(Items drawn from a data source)
=== Section Start ===

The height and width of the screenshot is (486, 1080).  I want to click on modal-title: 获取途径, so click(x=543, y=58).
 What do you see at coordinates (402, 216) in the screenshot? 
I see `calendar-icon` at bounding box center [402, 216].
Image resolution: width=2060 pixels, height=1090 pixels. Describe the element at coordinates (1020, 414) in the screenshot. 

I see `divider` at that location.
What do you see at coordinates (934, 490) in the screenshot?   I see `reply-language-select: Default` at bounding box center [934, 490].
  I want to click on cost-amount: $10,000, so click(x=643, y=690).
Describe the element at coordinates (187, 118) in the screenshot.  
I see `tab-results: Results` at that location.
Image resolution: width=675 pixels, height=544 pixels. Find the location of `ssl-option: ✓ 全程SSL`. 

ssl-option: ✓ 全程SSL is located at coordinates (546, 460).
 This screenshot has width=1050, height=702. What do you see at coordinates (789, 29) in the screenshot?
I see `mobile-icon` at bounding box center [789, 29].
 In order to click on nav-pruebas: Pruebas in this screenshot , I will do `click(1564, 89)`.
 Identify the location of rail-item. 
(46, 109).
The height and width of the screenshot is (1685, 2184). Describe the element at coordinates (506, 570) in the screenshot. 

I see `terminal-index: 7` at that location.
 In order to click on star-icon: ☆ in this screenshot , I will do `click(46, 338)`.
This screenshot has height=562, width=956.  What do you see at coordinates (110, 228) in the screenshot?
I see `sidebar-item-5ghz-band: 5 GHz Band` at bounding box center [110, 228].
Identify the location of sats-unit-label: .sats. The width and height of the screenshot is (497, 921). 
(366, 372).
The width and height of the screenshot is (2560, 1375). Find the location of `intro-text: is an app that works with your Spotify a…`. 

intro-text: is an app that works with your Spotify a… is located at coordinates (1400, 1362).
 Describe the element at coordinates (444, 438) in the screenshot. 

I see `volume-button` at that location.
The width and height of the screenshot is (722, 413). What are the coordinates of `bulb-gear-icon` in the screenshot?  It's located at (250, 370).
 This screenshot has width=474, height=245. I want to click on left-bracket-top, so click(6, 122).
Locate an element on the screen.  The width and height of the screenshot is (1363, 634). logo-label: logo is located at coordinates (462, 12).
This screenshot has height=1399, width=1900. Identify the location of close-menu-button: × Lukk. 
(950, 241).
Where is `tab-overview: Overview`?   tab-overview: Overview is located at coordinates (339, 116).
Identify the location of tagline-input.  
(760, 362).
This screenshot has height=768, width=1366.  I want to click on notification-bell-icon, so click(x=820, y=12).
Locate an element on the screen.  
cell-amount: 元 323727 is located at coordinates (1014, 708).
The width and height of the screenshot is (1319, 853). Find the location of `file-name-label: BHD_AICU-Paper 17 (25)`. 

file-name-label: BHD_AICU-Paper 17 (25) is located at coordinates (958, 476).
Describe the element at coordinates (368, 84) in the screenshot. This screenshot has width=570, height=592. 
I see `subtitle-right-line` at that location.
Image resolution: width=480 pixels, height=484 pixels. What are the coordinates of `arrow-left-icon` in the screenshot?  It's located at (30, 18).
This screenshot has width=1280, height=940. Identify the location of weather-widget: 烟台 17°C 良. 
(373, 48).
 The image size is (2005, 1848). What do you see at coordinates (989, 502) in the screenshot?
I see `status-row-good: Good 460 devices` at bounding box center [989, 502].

=== Section End ===

Instructions for the task: Write out all of the lines above verbatim, with no changes.

Solved exercise:
The height and width of the screenshot is (486, 1080).  I want to click on modal-title: 获取途径, so click(x=543, y=58).
 What do you see at coordinates (402, 216) in the screenshot? 
I see `calendar-icon` at bounding box center [402, 216].
Image resolution: width=2060 pixels, height=1090 pixels. Describe the element at coordinates (1020, 414) in the screenshot. 

I see `divider` at that location.
What do you see at coordinates (934, 490) in the screenshot?   I see `reply-language-select: Default` at bounding box center [934, 490].
  I want to click on cost-amount: $10,000, so click(x=643, y=690).
Describe the element at coordinates (187, 118) in the screenshot.  
I see `tab-results: Results` at that location.
Image resolution: width=675 pixels, height=544 pixels. Find the location of `ssl-option: ✓ 全程SSL`. 

ssl-option: ✓ 全程SSL is located at coordinates (546, 460).
 This screenshot has width=1050, height=702. What do you see at coordinates (789, 29) in the screenshot?
I see `mobile-icon` at bounding box center [789, 29].
 In order to click on nav-pruebas: Pruebas in this screenshot , I will do `click(1564, 89)`.
 Identify the location of rail-item. 
(46, 109).
The height and width of the screenshot is (1685, 2184). Describe the element at coordinates (506, 570) in the screenshot. 

I see `terminal-index: 7` at that location.
 In order to click on star-icon: ☆ in this screenshot , I will do `click(46, 338)`.
This screenshot has height=562, width=956.  What do you see at coordinates (110, 228) in the screenshot?
I see `sidebar-item-5ghz-band: 5 GHz Band` at bounding box center [110, 228].
Identify the location of sats-unit-label: .sats. The width and height of the screenshot is (497, 921). 
(366, 372).
The width and height of the screenshot is (2560, 1375). Find the location of `intro-text: is an app that works with your Spotify a…`. 

intro-text: is an app that works with your Spotify a… is located at coordinates (1400, 1362).
 Describe the element at coordinates (444, 438) in the screenshot. 

I see `volume-button` at that location.
The width and height of the screenshot is (722, 413). What are the coordinates of `bulb-gear-icon` in the screenshot?  It's located at (250, 370).
 This screenshot has width=474, height=245. I want to click on left-bracket-top, so click(6, 122).
Locate an element on the screen.  The width and height of the screenshot is (1363, 634). logo-label: logo is located at coordinates (462, 12).
This screenshot has height=1399, width=1900. Identify the location of close-menu-button: × Lukk. 
(950, 241).
Where is `tab-overview: Overview`?   tab-overview: Overview is located at coordinates (339, 116).
Identify the location of tagline-input.  
(760, 362).
This screenshot has height=768, width=1366.  I want to click on notification-bell-icon, so click(x=820, y=12).
Locate an element on the screen.  
cell-amount: 元 323727 is located at coordinates (1014, 708).
The width and height of the screenshot is (1319, 853). Find the location of `file-name-label: BHD_AICU-Paper 17 (25)`. 

file-name-label: BHD_AICU-Paper 17 (25) is located at coordinates (958, 476).
Describe the element at coordinates (368, 84) in the screenshot. This screenshot has width=570, height=592. 
I see `subtitle-right-line` at that location.
Image resolution: width=480 pixels, height=484 pixels. What are the coordinates of `arrow-left-icon` in the screenshot?  It's located at (30, 18).
This screenshot has width=1280, height=940. Identify the location of weather-widget: 烟台 17°C 良. 
(373, 48).
 The image size is (2005, 1848). What do you see at coordinates (989, 502) in the screenshot?
I see `status-row-good: Good 460 devices` at bounding box center [989, 502].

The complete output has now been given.